Key Features:
No of Chapters: 5
No of Pages: 75
Methodology: Ordinary Least Square
Introduction:
There are various financial markets which are institutional arrangements that facilitate the intermediation of fund in an economy. The financial market is segmented into two (i) the money market which also deals in short-term fund and (ii) the capital market that is for long-term dealings in loan able fund (Anyanwu 1966). The channeling of fund in an economy is driven by the difference in the size of the fund, maturity and risk attached to the transfer. The basis of distinction between the money market and the capital market lies in the degree of liquidity of instrument bought and sold in each of the market, which can be further sub-divided into the primary and secondary markets. Primary market is concerned with the raising of new funds, while the secondary market is for the sale and purchasing of existing securities, thus, enabling savers who purchased securities when they had surplus to recover their money when they are in need of cash (Afolabi 1991).

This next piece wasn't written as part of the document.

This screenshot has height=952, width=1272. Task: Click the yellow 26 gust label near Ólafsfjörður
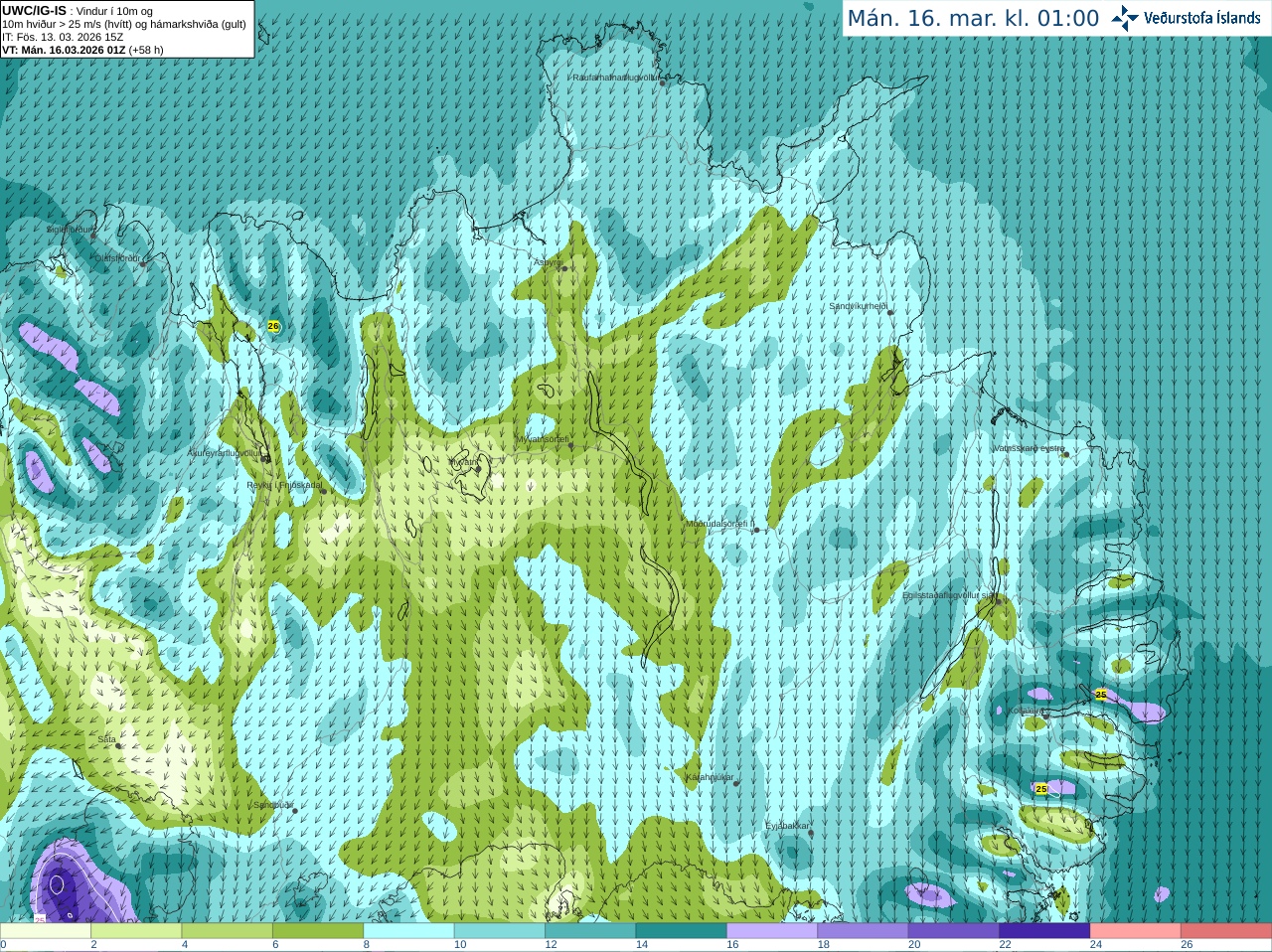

Money markets play a key role in bank’s liquidity management and the transmission of monetary policy. In normal times, money markets are among them most liquid in the financial sector. By providing the appropriate instrument and partners for liquidity trading, the money market allows the refinancing of short and medium term position and facilitates the mitigation of your business liquidity risk.
The banking system and the money market represent the exclusive setting monetary policy operates in. a developed, active and efficient inter bank market enhances the efficiency of central bank’s monetary policy, transmitting it impulses into the economy best. Thus, the development of the money market smoothes the progress of financial intermediation and boosts lending to economy, hence improving the country’s economic and social welfare. Therefore, the development of the money market is in all stakeholders.
STATEMENT OF THE PROBLEM
The role of the financial market in the development of the real sector and the economy at large can not be overemphasized. A critical characteristic of the money market is that, it should be deep and broad so as to absorb large volume of transactions without significant effect in security prices and interest. This characteristic requires that there exist many active market participant such that the transaction of an individual investor will have just infinitesimal (very small) effect on security prices and interest rates. The characteristic also requires that there are many varieties of security so as to ensure that there are always alternative investment instruments available to satisfy the respective return-risk desires of investors in the market.
A money market that has depth and breadth will be informational as well as operationally efficient and will contribute significantly to the growth of the economy. Iyiegbuniwe (2005) opines that although the Nigerian money market has experienced significant growth both in the breadth of securities as well as the volume if trading since the liberalization of the financial system in 1986, it still need to be deepened further to achieve the required vibrancy that is expected of a money market. This is not to say that the Nigeria money market is ineffective, much have been said and written about the Nigerian capital market but the reversal is the case for the money market in the country.
Therefore, there is the need to examine the crucial market and evaluate its performance in terms of its contribution to economic development.